[Target position records]

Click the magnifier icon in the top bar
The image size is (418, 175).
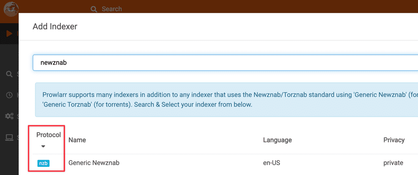click(x=94, y=9)
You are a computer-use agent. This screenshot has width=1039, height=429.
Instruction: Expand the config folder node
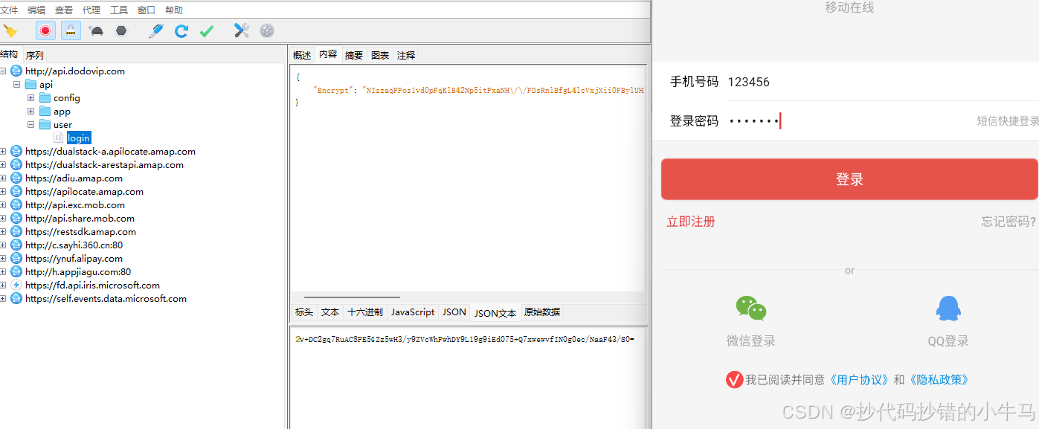click(x=31, y=98)
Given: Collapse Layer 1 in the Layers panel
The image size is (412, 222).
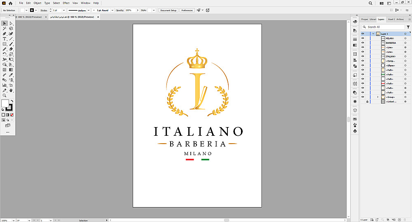Looking at the screenshot, I should (373, 34).
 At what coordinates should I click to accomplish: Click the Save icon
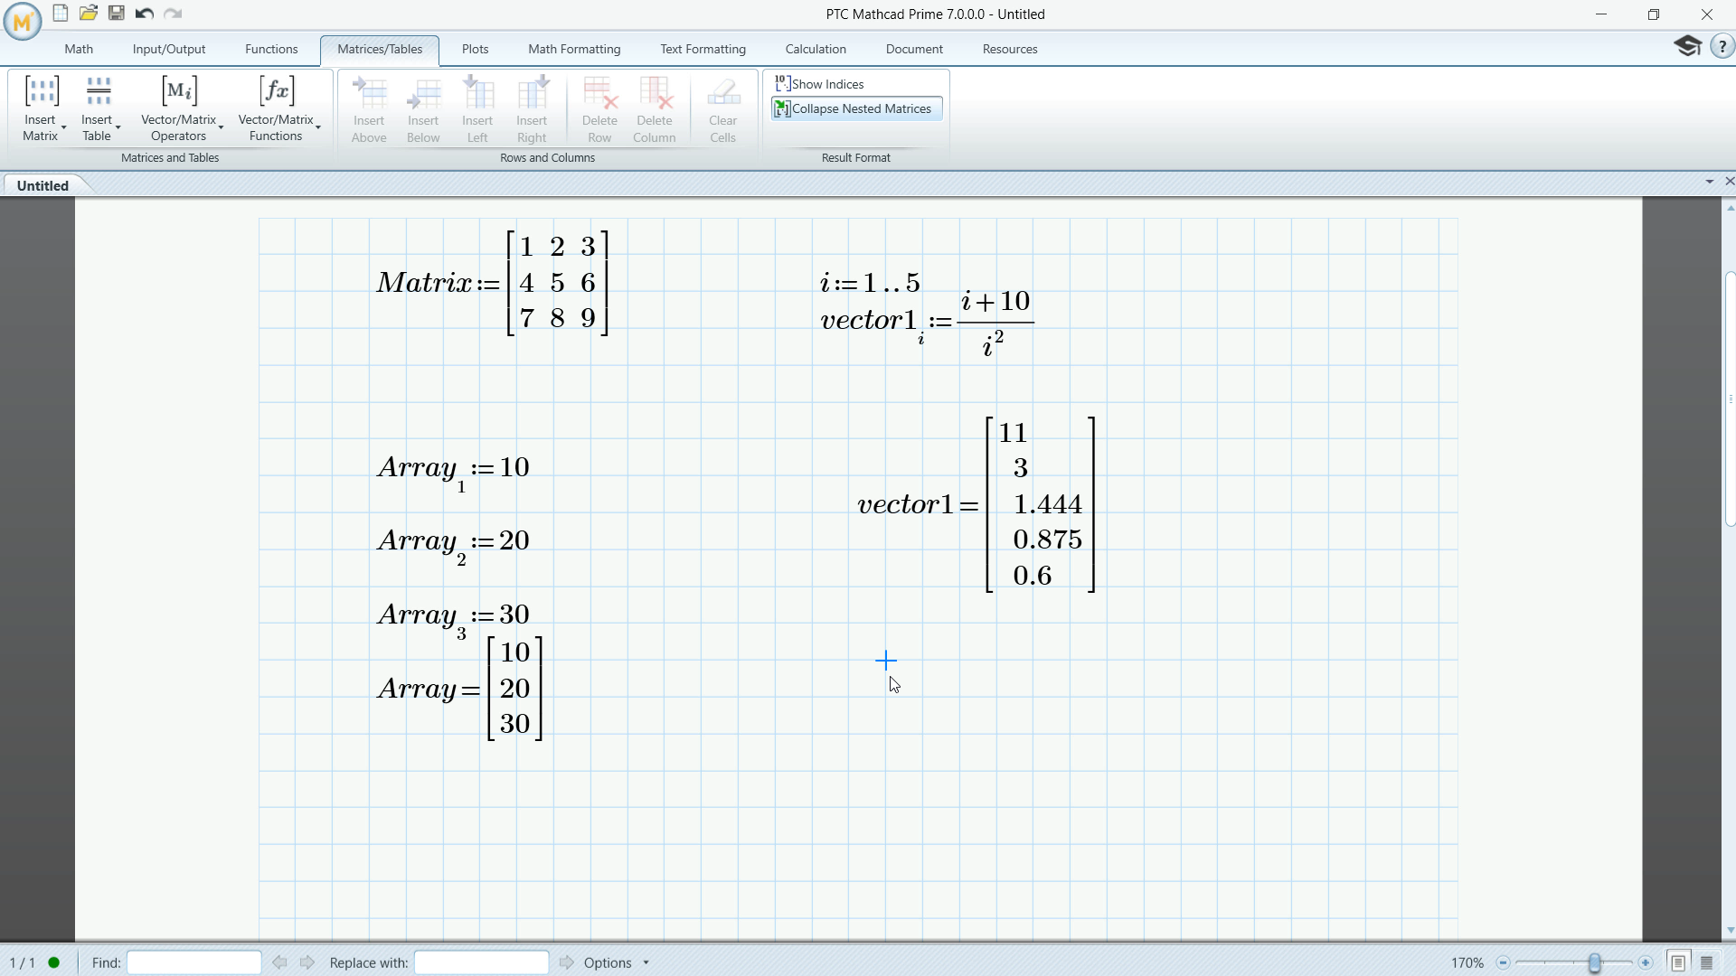tap(117, 13)
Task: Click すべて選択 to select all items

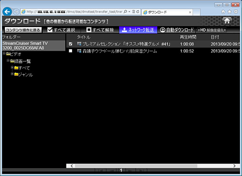Action: click(61, 30)
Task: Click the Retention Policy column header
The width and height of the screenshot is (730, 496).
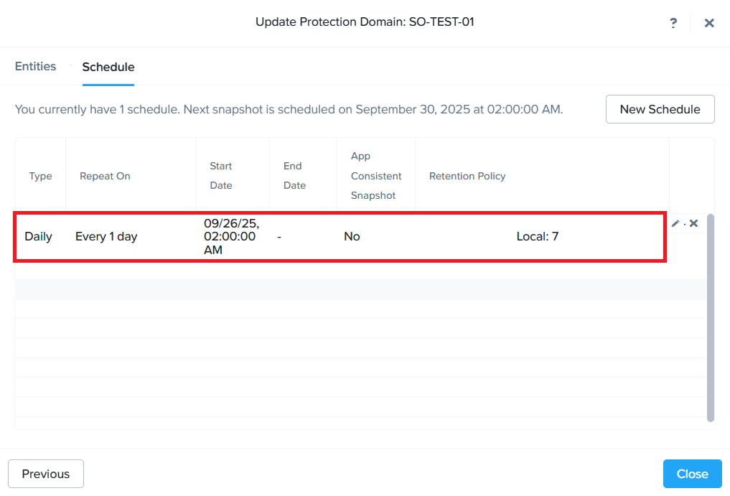Action: [467, 176]
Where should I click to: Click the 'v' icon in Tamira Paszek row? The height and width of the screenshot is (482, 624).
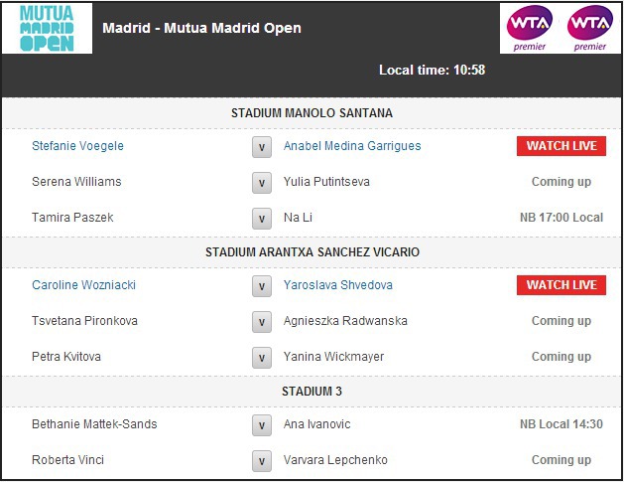262,219
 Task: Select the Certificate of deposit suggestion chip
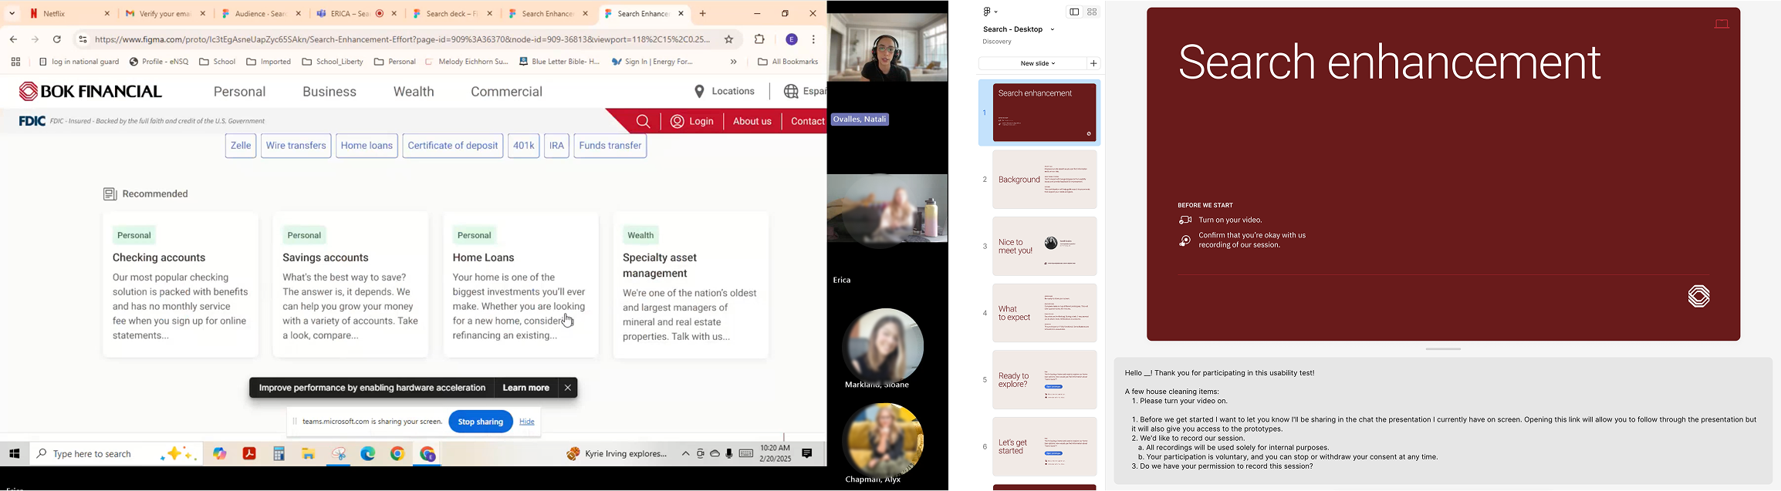pyautogui.click(x=452, y=146)
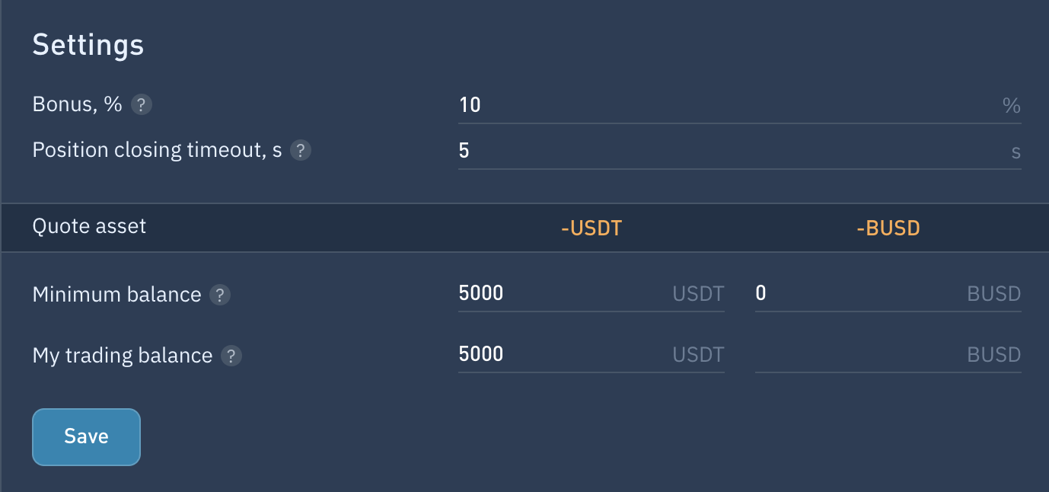
Task: Select the Minimum balance USDT input
Action: pyautogui.click(x=591, y=293)
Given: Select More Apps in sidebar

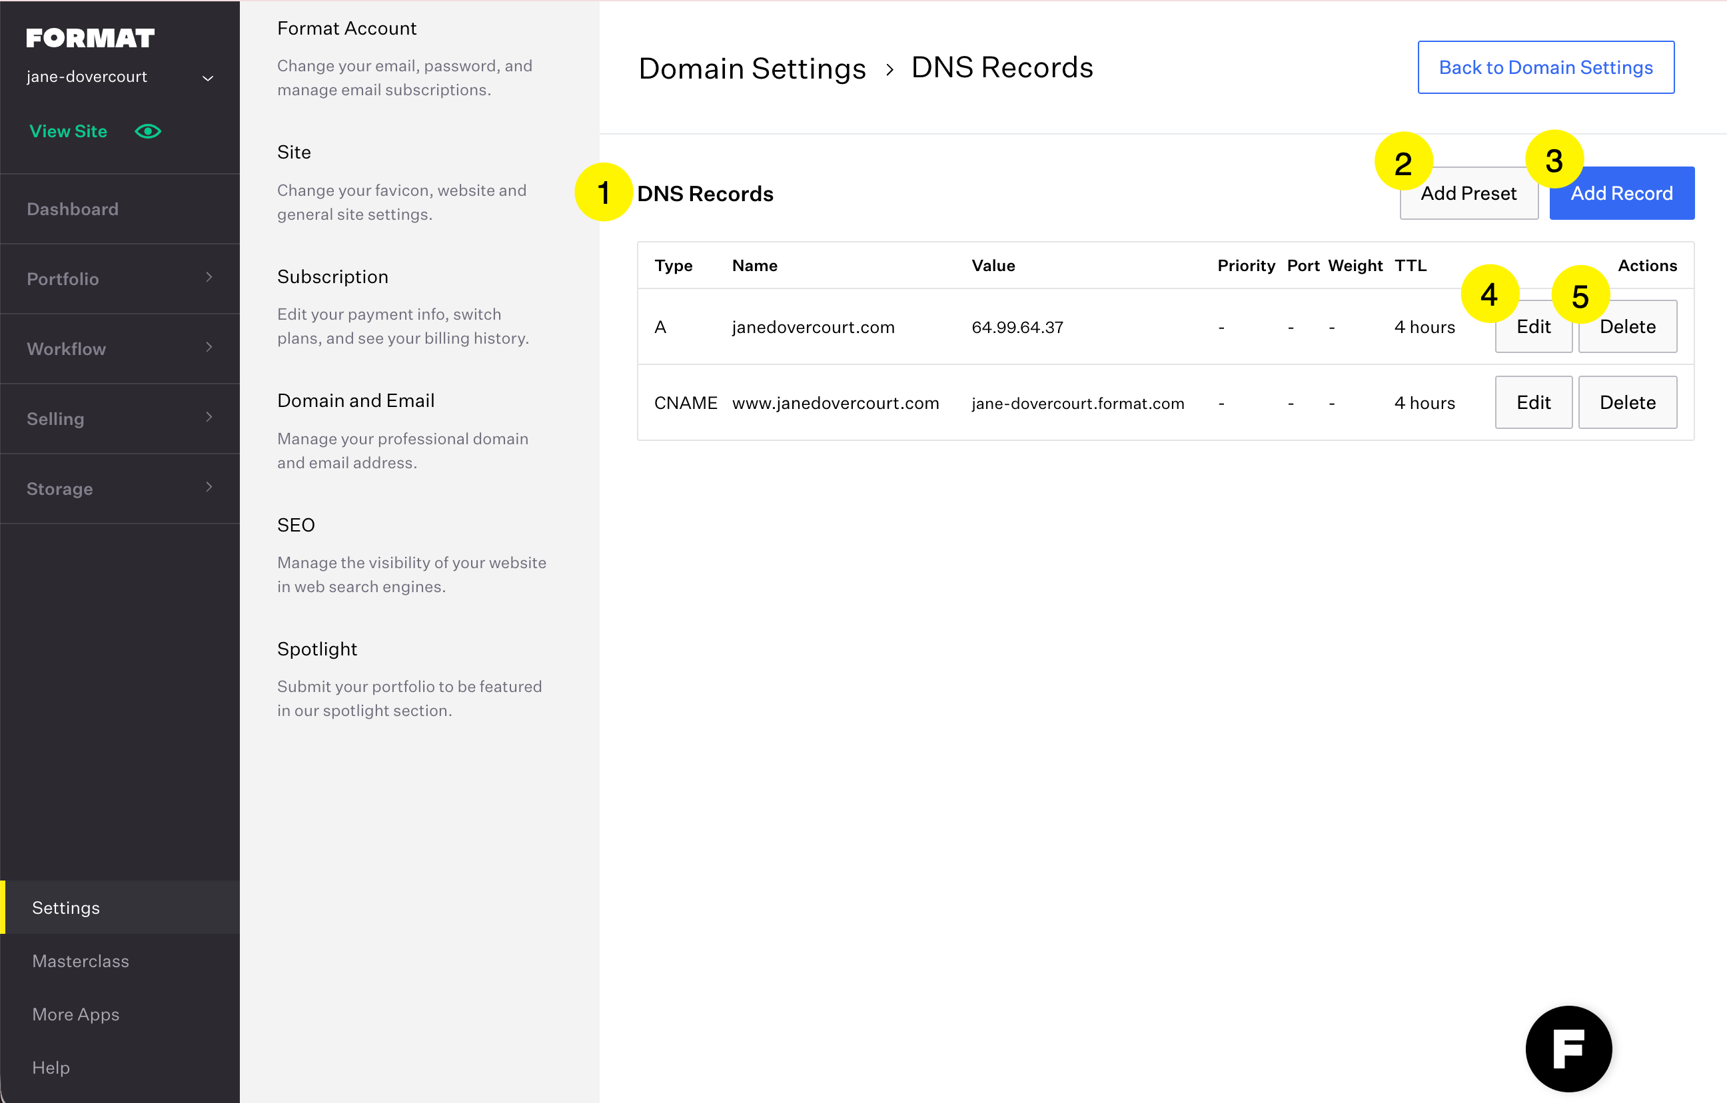Looking at the screenshot, I should (75, 1014).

• [EXERCISE INSTRUCTIONS]:
Reproduce the data above line for line, without the pictures.

• [OUTPUT BELOW]:
Click the magnifier icon in the top bar
The image size is (418, 175).
click(x=94, y=9)
You are a computer-use agent. This screenshot has width=1039, height=429.
Instruction: Expand the config folder node
click(x=31, y=98)
Given: Collapse Layer 1 in the Layers panel
The image size is (412, 222).
Looking at the screenshot, I should (373, 34).
 At what coordinates should I click to accomplish: Click the Save icon
tap(117, 13)
Task: Click すべて選択 to select all items

Action: click(61, 30)
Task: Click the Retention Policy column header
The width and height of the screenshot is (730, 496).
Action: [467, 176]
Where should I click to: Click the 'v' icon in Tamira Paszek row? The height and width of the screenshot is (482, 624).
262,219
 Task: Select the Certificate of deposit suggestion chip
pyautogui.click(x=452, y=146)
Task: Select the Minimum balance USDT input
Action: pyautogui.click(x=591, y=293)
Given: Select More Apps in sidebar

Looking at the screenshot, I should (75, 1014).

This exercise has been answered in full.